In this study, a total of 11 documents were selected, comprising 1334 patients with hepatocellular carcinoma. Meta-analysis results indicated that there was no statistically significant difference in the 1-year overall survival rate [Relative risk (RR) = 1.01, 95% confidence intervals (CI) (0.98; 1.04)] and the 3-year overall survival rate [RR = 0.95, 95% CI (0.90; 1.01)] between the radiofrequency ablation and liver resection groups (p > 0.05). Similarly, there was no statistically significant difference in the 1-year disease-free survival rate [RR = 0.94, 95% CI (0.87; 1.01)] between the two groups. However, the 3-year disease-free survival rate [RR = 0.84, 95% CI (0.74; 0.96)] of patients in the radiofrequency ablation group was significantly lower than that in the hepatectomy group (p < 0.05). Notably, the incidence of complications [RR = 0.42, 95% CI (0.33; 0.55)] was significantly lower in the radiofrequency ablation group compared to the hepatectomy group. Conversely, the local recurrence rate [RR = 1.45, 95% CI (1.22; 1.73)] was significantly higher in the radiofrequency ablation group compared to the hepatectomy group (p < 0.05).

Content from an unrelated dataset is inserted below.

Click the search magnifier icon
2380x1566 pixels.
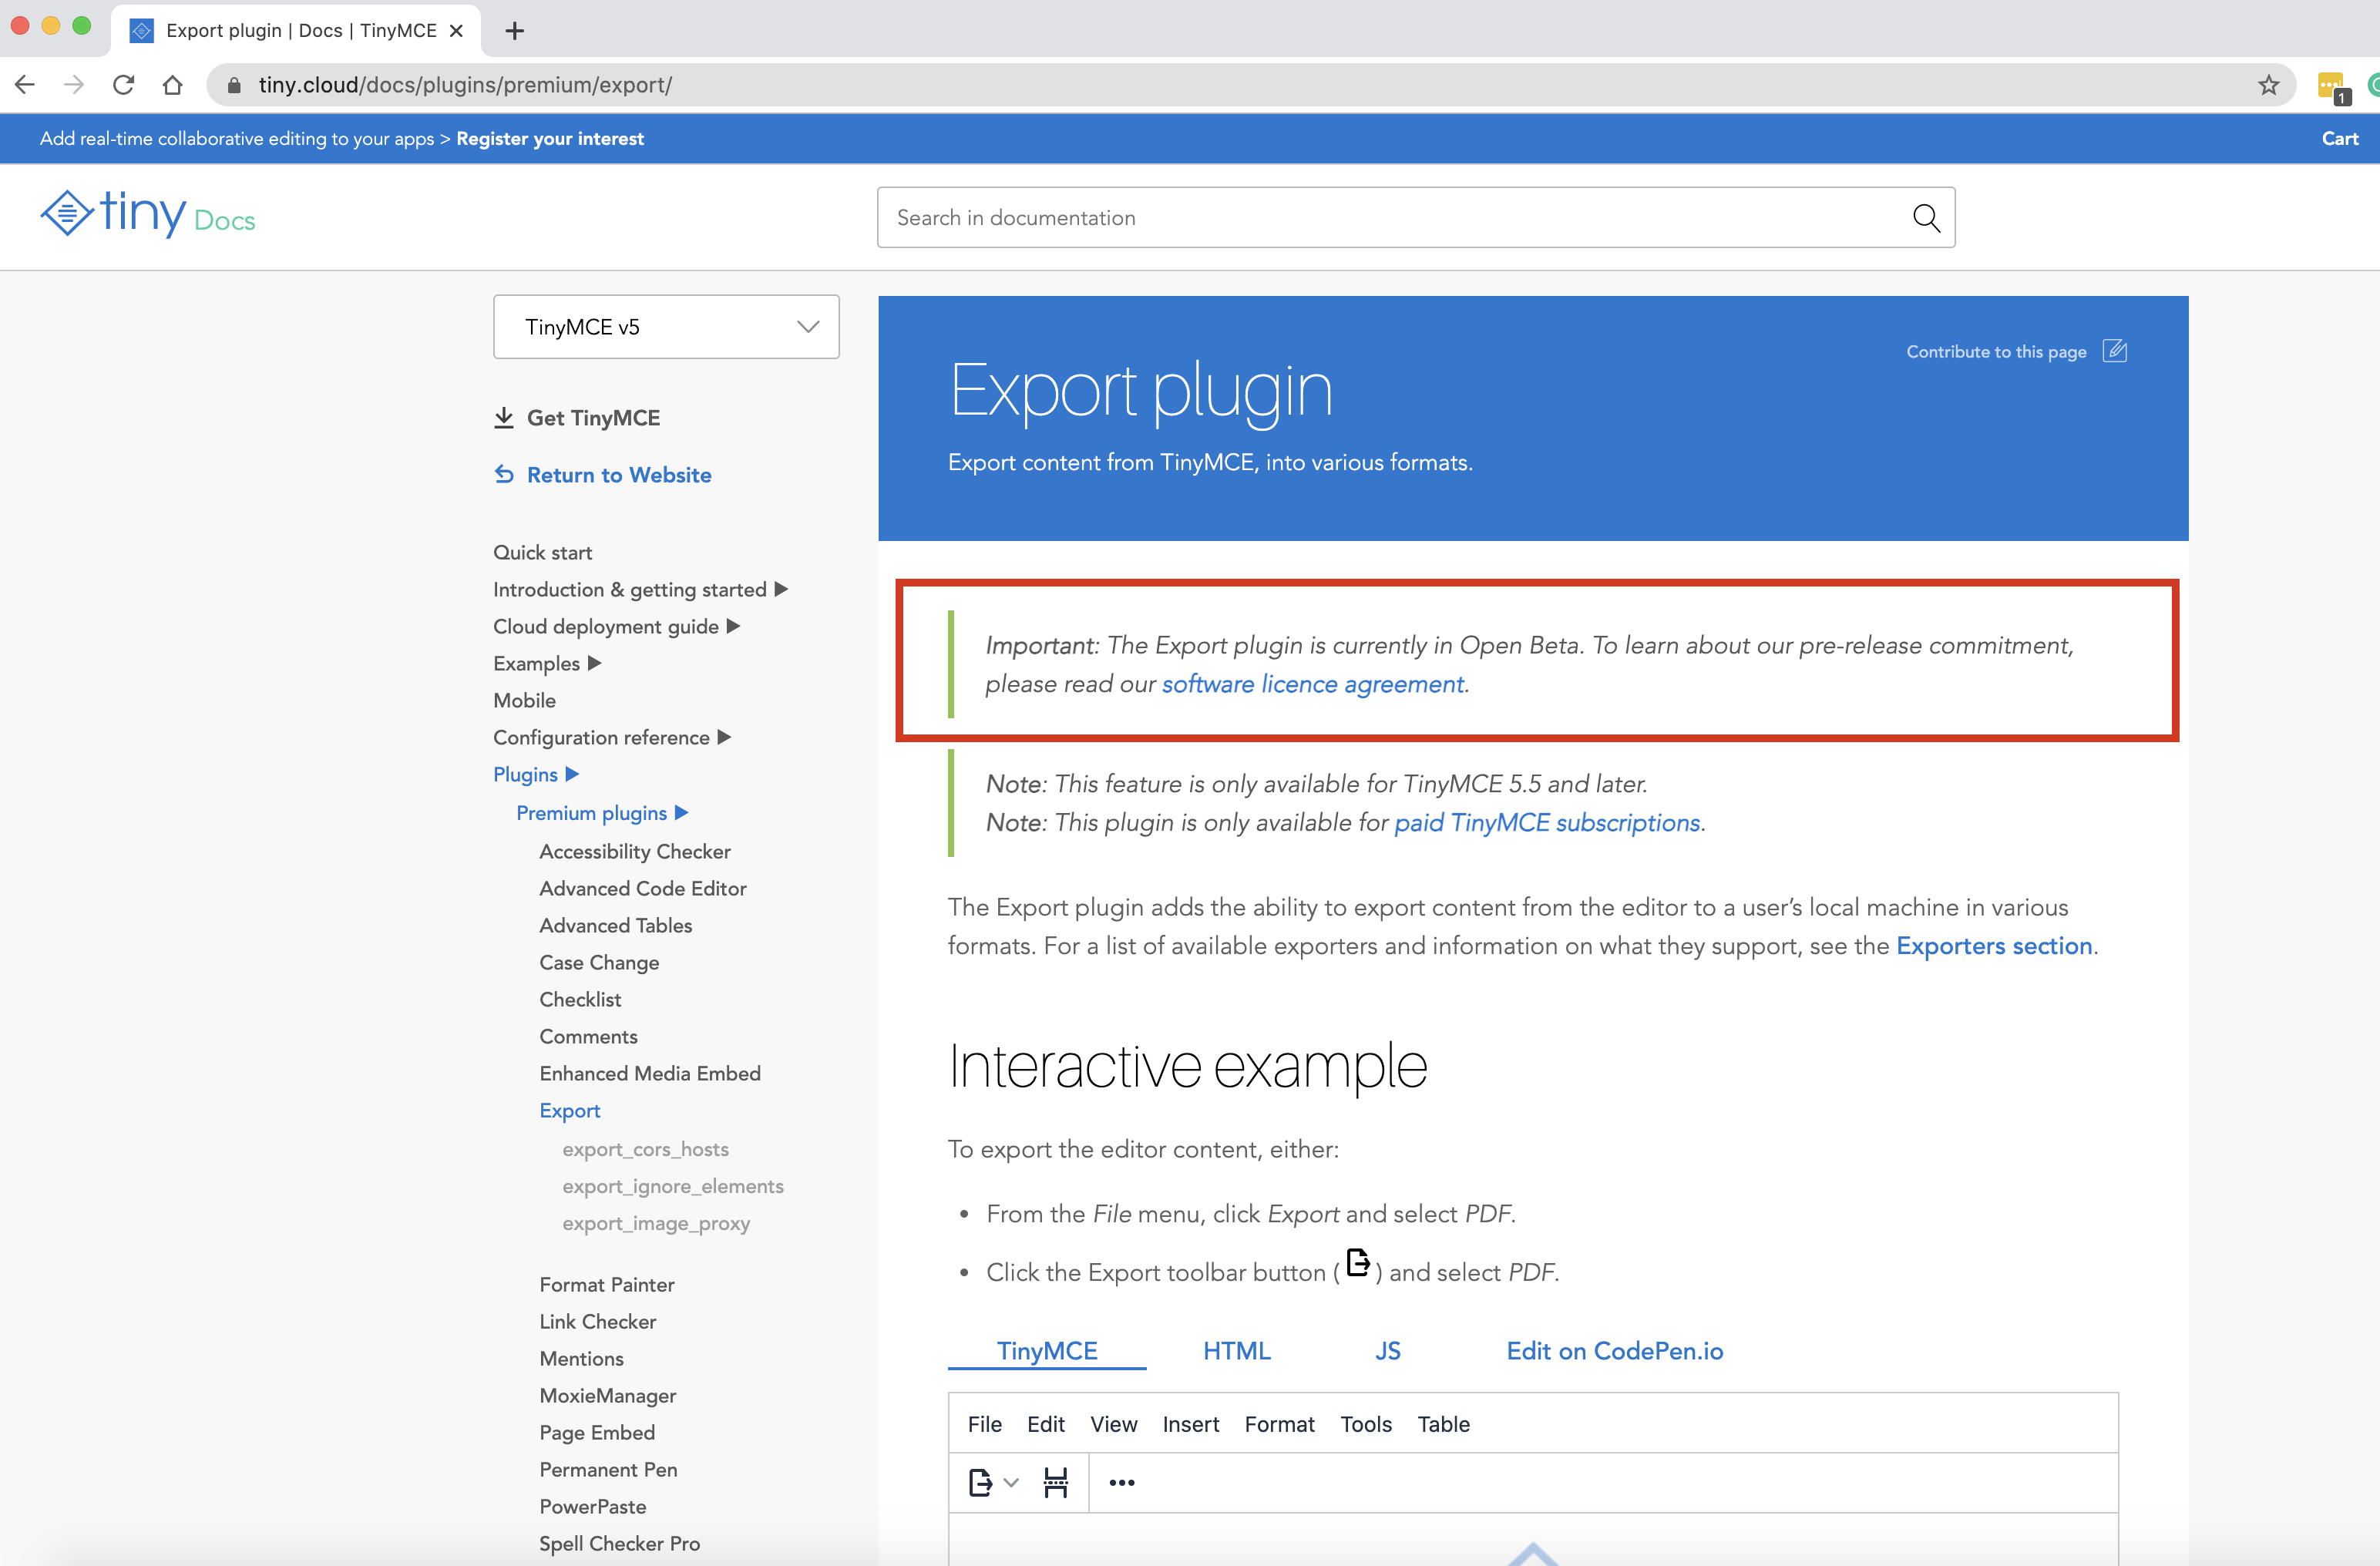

During the treatment of hepatocellular carcinoma, hepatectomy demonstrates superior clinical efficacy compared to radiofrequency ablation, particularly in its ability to control tumor recurrence. However, radiofrequency ablation presents with fewer complications and a higher level of safety. These findings can serve as a valuable foundation for clinicians when selecting the most suitable treatment approaches for liver cancer.
系统评价射频消融与肝切除术治疗早期肝细胞癌的疗效和安全性。
计算机检索 PubMed、Web of Science、Embase、Cochrane Library、中国知网(CNKI)、万方数据库,收集射频消融与肝切除术治疗早期肝细胞癌的相关文献,按照纳入与排除标准筛选文献、提取资料并评价纳入研究的偏倚风险后,采用 RevMan 5.4 软件进行 Meta 分析。
共纳入 11 篇文献,包括 1334 例肝癌患者。Meta 分析结果显示,两组患者 1 年总生存率[相对危险度(RR)=1.01,95%置信区间(CI)(0.98;1.04)]、3 年总生存率[RR=0.95,95%CI(0.90;1.01)]差异均无统计学意义(P>0.05);两组患者 1 年无瘤生存率[RR=0.94,95%CI(0.87;1.01)]差异亦无统计学意义。但射频消融组患者 3 年无瘤生存率[RR=0.84,95%CI(0.74;0.96)]低于肝切除术组,差异有统计学意义(P<0.05)。射频消融组患者并发症发生率[RR=0.42,95%CI(0.33;0.55)]低于肝切除术组,局部复发率[RR=1.45,95%CI(1.22;1.73)]高于肝切除术组,差异均有统计学意义(P<0.05)。
与射频消融相比,肝切除术治疗肝癌的临床疗效更优,尤其在控制肿瘤复发方面;但射频消融具有并发症少、安全性高的优势。该结论可为临床医师选择肝癌的最佳治疗方案提供参考。